### Data for review

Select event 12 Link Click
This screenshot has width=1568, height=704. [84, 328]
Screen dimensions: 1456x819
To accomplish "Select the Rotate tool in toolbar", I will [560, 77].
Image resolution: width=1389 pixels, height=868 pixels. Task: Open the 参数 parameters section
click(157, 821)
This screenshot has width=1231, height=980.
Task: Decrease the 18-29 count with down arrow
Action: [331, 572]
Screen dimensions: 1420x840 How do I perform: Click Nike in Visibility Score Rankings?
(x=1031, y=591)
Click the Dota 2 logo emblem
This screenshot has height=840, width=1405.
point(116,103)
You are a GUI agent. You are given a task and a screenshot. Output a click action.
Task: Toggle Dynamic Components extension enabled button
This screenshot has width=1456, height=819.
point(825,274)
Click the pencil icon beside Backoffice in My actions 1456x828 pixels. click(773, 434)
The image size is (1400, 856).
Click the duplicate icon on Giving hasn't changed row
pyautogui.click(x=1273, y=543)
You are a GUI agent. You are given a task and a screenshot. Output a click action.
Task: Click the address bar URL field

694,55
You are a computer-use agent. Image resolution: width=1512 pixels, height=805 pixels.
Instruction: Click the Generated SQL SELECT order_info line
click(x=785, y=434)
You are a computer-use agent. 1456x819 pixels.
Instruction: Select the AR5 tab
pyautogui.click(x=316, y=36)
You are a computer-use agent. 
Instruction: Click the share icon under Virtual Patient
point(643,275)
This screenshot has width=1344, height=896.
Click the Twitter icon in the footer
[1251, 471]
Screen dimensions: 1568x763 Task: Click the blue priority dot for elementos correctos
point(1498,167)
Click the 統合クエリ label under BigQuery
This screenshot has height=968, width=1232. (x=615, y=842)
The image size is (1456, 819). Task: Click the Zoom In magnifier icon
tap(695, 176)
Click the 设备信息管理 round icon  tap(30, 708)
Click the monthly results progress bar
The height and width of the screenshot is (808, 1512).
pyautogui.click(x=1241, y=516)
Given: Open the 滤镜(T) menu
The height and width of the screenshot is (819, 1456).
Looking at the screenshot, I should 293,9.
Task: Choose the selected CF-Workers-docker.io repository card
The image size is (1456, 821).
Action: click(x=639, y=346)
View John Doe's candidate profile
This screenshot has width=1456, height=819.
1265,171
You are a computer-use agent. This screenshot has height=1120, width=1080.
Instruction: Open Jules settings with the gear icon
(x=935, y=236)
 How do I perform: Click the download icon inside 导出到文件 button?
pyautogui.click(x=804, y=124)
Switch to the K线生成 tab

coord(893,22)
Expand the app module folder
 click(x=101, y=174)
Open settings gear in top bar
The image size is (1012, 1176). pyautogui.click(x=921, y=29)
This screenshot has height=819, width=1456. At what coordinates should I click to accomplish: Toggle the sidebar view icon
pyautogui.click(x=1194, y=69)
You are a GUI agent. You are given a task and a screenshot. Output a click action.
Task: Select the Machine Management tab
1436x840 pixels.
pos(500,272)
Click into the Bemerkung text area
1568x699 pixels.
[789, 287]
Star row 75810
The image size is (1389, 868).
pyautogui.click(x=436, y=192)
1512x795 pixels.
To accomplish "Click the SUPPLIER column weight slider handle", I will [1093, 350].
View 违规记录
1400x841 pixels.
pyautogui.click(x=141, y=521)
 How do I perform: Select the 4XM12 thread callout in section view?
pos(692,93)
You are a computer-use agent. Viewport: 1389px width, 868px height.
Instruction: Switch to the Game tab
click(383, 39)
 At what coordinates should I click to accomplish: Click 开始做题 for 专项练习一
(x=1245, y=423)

######

| Work to be completed |
Extract every line above that contains the word "computer".

| Solved exercise |
You are a computer-use agent. Image resolution: width=1512 pixels, height=805 pixels.
You are a computer-use agent. 1456x819 pixels.
You are a computer-use agent. 
You are a computer-use agent. This screenshot has height=1120, width=1080.
You are a computer-use agent. Viewport: 1389px width, 868px height.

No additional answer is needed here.